Beyond just a day of celebration, how can we continue honoring and celebrating our fathers everyday, even when it’s hard to?
Last weekend, Trinitarians celebrated Father’s Day. Fathers were treated to a live original song performed by DiscoverLand children, as well as gifts and cards presented by IGNYTE ministry.
Lead Pastor Gerald Tan exhorted fathers, affirming their headships over their families and positions of godly influence.
As the weekend of vibrant celebrations came to a close, it got me thinking about what it really means to celebrate Father’s Day. God commanded us to honor our parents in Exodus 20:12. It’s easy to honor someone who openly loves you, but what if your father is difficult to love?
“Honor your father and your mother, that your days may be long in the land that the Lord your God is giving you.” Exodus 20:12
In recent years, my relationship with my father has not been the best. Instead of ministering godly values, his unpredictable temper outbursts have left me with tears.

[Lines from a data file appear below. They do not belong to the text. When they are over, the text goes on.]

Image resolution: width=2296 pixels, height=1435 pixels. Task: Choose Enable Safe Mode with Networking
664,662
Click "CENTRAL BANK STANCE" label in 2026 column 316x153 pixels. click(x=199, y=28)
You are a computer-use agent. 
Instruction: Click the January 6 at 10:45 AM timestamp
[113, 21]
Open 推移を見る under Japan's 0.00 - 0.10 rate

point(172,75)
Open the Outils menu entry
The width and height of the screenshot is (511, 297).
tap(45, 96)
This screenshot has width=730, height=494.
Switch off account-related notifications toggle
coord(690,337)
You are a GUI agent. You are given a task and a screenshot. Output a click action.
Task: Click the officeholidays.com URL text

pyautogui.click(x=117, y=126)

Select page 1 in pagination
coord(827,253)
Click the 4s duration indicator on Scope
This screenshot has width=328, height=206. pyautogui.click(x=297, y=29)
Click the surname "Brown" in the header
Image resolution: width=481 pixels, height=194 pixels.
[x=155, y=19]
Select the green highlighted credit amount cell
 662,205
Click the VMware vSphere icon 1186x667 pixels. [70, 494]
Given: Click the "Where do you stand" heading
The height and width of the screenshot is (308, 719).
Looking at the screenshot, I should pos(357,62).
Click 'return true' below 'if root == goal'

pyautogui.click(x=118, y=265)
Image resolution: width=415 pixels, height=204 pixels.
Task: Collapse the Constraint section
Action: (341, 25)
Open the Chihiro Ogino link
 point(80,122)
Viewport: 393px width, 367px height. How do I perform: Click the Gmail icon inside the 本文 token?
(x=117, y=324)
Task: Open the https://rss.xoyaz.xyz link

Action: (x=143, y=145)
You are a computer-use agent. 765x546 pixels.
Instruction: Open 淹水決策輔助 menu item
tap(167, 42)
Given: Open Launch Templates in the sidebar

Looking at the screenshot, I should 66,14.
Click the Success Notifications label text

A revelation came this year after one of my father’s outbursts. After asking him an innocent “why” question, he unexpectedly exploded with anger and accused me of always questioning him, as well as bringing up my past mistakes that were unrelated to what we were talking about. I was so angry and hurt that I did not speak to him for a week after that and kept asking God,“Are you seeing this God? How am I supposed to honor and love such a father?”
While I expected God to affirm me and tell me the incident wasn’t my fault, Colossians 3:12 kept appearing over and over in my times of prayer.
"Therefore, as God’s chosen people, holy and dearly loved, clothe yourselves with compassion, kindness, humility, gentleness and patience." Colossians 3:12
I was baffled. Surely God meant that my father should be the one clothing himself in kindness and patience? Ironically, it was precisely this line of thinking which made me realise that I had elevated myself into thinking I was morally and spiritually above my earthly father.
God then reminded me that Jesus first clothed Himself in humility, lowering himself to die for our sins, even while we are still sinful and didn’t deserve it, and Jesus died for ALL, my father included.
God also reminded me that He would not put us through anything that Jesus did not do Himself - including honoring our parents.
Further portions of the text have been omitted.